Out-Law News 3 min. read
27 Sep 2013, 3:32 pm
The proposal is part of a Scottish Government report setting out how pensions would be negotiated, governed and guaranteed in the event of a vote in favour of Scottish independence in September 2014.
"Scotland is a wealthy and productive country with strong financial foundations – we can more than afford a decent pensions system that guarantees dignity for our older people," said Nicola Sturgeon, Scotland's Deputy First Minister.
"Successive UK government decisions have resulted in a pensions crisis. Independence will bring decision-making on pensions home to the Scottish Parliament and provide the opportunity to do things differently and better. As this comprehensive paper makes clear, we will build on the current system and make improvements where necessary," she said.
The SPA for women in the UK is due to rise from 60 to 65 to match that of men from 2018, before it increases to 66 for both sexes in October 2020 and to 67 by 2028. The Pensions Bill, which is currently before Parliament, contains provisions which would allow the Government to carry out a review of the SPA every five years to ensure the system is sustainable, to be based on analysis of life expectancy projections and other relevant factors.
The Scottish Government's paper confirms that the Scottish state pension post-independence would be based on the current UK state pension. A single tier pension will be introduced for new pensioners from 2016, on the same basis as that being introduced south of the border. An independent Scottish Parliament would also commit to protecting the value of the Scottish state pension through the 'triple lock' for at least its first term. This is a guarantee to uprate the basic state pension annually by the highest of 2.5% or the increase in earnings or prices.
An independent Scotland would retain the savings credit element of pension credit, which is due to be abolished in the UK when the single tier state pension comes into effect in April 2017, according to the paper. It would also put "safeguards" in place for those who are expecting to receive a state pension based on their spouse's contributions.
A Scottish Pensions Regulator would be established to protect and monitor pensions post-independence, in the same way as the Pensions Regulator does currently, according to the report. This regulator would "work closely with the UK Pensions Regulator and the Financial Conduct Authority to maintain a pan-UK approach to the regulation of private pensions", according to Scottish Finance Minister John Swinney.
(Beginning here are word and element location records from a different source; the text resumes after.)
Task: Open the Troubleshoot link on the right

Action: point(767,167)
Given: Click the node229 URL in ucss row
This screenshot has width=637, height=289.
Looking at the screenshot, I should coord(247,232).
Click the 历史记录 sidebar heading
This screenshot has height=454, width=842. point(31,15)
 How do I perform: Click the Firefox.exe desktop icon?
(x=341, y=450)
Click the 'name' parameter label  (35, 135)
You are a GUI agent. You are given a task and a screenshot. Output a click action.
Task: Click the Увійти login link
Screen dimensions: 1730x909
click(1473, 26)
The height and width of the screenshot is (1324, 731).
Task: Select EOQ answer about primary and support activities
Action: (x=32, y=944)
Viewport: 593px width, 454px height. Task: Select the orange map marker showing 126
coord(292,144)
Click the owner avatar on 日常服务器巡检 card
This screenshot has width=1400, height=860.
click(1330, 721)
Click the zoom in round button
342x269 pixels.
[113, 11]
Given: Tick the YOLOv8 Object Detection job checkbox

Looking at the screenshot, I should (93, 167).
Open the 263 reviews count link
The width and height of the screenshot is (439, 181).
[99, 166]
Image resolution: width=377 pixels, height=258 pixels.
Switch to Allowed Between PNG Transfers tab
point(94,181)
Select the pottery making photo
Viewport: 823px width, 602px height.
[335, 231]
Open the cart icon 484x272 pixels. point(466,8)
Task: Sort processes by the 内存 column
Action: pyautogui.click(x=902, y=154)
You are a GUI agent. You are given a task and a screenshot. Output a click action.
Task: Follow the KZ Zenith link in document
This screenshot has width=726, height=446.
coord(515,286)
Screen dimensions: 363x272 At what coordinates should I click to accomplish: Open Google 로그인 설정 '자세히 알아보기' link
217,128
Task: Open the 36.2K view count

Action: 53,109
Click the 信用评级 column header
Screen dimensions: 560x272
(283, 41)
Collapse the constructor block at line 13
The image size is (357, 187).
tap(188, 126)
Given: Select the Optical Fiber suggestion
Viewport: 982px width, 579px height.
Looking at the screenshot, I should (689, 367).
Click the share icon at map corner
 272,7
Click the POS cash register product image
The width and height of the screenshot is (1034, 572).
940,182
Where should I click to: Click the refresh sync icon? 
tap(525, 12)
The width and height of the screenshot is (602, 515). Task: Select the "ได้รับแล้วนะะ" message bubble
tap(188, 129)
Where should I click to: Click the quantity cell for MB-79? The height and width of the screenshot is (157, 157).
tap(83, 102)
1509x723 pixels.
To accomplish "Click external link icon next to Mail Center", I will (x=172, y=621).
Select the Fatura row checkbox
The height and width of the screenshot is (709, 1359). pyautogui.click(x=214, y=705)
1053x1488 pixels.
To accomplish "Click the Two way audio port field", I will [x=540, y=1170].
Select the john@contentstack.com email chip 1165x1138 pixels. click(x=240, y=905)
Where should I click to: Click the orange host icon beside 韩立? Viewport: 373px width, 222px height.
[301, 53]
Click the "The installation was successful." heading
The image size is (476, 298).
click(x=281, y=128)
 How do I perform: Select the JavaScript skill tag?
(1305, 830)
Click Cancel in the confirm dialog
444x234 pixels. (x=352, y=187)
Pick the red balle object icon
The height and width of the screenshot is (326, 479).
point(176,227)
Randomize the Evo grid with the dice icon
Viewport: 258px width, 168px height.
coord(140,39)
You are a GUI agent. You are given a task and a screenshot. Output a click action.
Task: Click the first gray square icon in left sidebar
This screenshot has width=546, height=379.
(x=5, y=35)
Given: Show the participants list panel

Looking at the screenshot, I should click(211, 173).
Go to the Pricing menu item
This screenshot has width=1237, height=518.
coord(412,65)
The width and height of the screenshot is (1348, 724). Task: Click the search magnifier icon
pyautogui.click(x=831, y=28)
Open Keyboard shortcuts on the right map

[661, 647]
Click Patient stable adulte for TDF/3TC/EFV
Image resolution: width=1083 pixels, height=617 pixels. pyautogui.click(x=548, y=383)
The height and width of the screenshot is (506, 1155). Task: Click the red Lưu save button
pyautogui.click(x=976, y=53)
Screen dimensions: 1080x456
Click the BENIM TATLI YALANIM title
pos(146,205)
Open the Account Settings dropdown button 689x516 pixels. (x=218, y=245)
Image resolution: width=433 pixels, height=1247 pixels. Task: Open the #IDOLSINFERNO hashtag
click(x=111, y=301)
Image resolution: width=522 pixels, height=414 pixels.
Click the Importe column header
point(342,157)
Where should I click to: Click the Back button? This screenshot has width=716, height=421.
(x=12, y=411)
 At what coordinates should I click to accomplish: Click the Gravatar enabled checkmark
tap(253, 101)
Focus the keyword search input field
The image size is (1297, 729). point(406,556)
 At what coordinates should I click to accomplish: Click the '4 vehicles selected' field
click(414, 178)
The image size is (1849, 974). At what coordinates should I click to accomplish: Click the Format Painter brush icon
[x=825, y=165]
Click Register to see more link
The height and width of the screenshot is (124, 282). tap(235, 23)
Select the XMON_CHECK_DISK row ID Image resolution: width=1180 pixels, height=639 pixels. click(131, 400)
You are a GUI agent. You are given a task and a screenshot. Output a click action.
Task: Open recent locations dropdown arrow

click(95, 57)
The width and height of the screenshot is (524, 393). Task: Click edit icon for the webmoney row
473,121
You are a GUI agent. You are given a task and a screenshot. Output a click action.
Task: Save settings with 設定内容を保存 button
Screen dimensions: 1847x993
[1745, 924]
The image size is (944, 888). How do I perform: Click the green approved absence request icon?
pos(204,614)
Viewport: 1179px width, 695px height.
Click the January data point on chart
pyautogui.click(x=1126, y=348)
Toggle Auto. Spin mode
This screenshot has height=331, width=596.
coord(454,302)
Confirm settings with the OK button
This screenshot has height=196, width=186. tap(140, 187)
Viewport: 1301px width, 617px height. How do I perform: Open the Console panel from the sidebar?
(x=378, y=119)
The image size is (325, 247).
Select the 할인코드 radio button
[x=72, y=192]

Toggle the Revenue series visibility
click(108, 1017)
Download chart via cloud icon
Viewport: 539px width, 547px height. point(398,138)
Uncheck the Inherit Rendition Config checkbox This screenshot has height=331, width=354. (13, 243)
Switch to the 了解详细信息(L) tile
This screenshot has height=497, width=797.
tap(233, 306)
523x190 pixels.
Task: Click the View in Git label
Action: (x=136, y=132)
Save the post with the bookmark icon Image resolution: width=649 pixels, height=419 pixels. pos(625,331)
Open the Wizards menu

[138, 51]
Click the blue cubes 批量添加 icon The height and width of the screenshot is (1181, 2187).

A Scottish Employment Savings Trust would also be set up as a Scottish replacement for the National Employment Savings Trusts (NEST) to fulfil automatic enrolment requirements; and savers on Scottish pension schemes would continue to receive the same level of protection as they do currently from the Pension Protection Fund and Financial Services Compensation Scheme.
The report indicates that an independent Scotland would "reserve judgement" on the issue of automatic increases to the SPA, in particular the proposed increase to 67 between 2026 and 2028. An Independent Commission on the SPA would be established to consider an appropriate rate of increase in Scotland over the long-term appropriate to Scottish circumstances, including life expectancy, affordability and "fairness with comparable workers elsewhere", it said.
However pensions expert Ian Gordon of Pinsent Masons, the law firm behind Out-Law.com, said that the report was "much more measured" on this issue than the reaction of the press indicated.
"The issue of possibly changing the state pension age is to be referred to a 'commission' to assess its feasibility," he said. "The report does not set out any immediate commitment to do anything other than to look at the issue."
"Similarly, the report itself states that the 'long-term affordability challenge' for pensions needs to be 'firmly set within the context of sustainable economic growth'. So there are no giveaways about how an independent Scotland would pay for an earlier state pension," he said.
The report also considers the impact of independence on cross-border pension schemes; an issue that was highlighted by the Institute of Chartered Accountants Scotland (ICAS) in May. European solvency rules require pension schemes operating across national borders to be funded in full, with any underfunding rectified immediately. The Scottish Government proposes to begin negotiations on transitional arrangements for pension schemes operating in both Scotland and the rest of the UK to begin "immediately", as many of the affected schemes are currently operating at a deficit within the UK.
Christine Scott, ICAS' Assistant Director for Pensions, said that the paper was a "useful contribution" to the debate on pension regulation and provision in an independent Scotland, and urged the authorities to begin the necessary discussions.
"Employers and pension scheme trustees need information and time to make contingency plans for how any transitional arrangements which may be put in place will affect their schemes," she said. "Any solution to the potential cross-border under-funding issue will likely need the agreement of every EU member state, and ICAS now calls on the UK and Scottish governments to begin discussions with the European Commission."